Inspiration
Coventry City Footballl Club wanted a way to identify key data trends from the data that they provided us with. We though to integrate some machine learning and exciting data visualisaiton as well as basic some basic analysis into a cleanly designed website.
What it does
The match predictor takes an input of a team of player ids representing Coventry's starting lineup, and the name of the opponent.
How we built it
Python in the back end (NumPy, Matplotlib, Pandas) and Flask to connect to the html5 and JavaScript frontend (bootstrap, css3)
Challenges we ran into
In the making of the sustainability section, we realised that the data that Coventry City FC provided us with didn't contain the distance that the team had to travel for each of their away games. To get those distances, we web scraped the coordinates of the stadiums for each of Coventry's away games and then tried to use openrouteservice's API to calculate the distances.

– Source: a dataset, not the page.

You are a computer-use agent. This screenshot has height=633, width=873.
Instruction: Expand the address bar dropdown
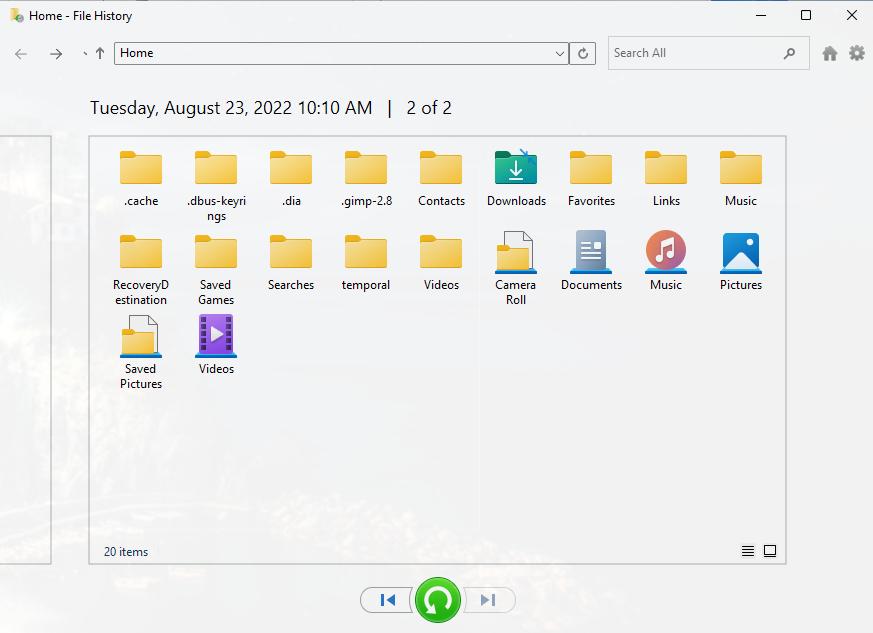tap(559, 54)
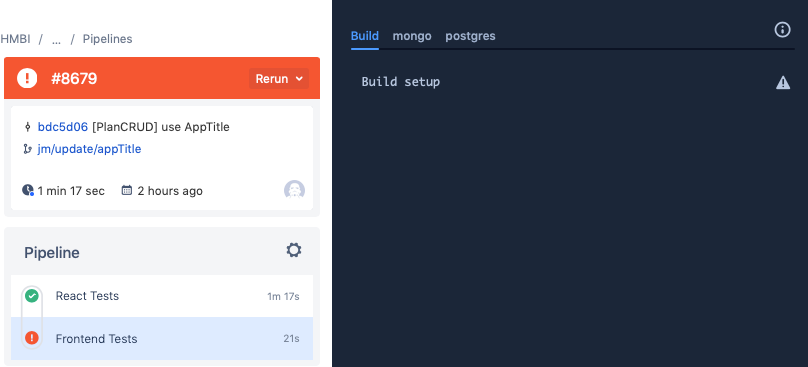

However, the coordinates for which we had taken for the opposing teams stadium's was taken from the centre of the pitch, which lead to every set of coordinates generating errors as they were over 300m away from "any routable location". Fortunately, Google's Distance Matrix API could make use of the coordinates we gathered.
Accomplishments that we're proud of
Utilising the google maps distance matrix API to automate computation
What we learned
- The power of python libraries to represent data in comprehensible ways.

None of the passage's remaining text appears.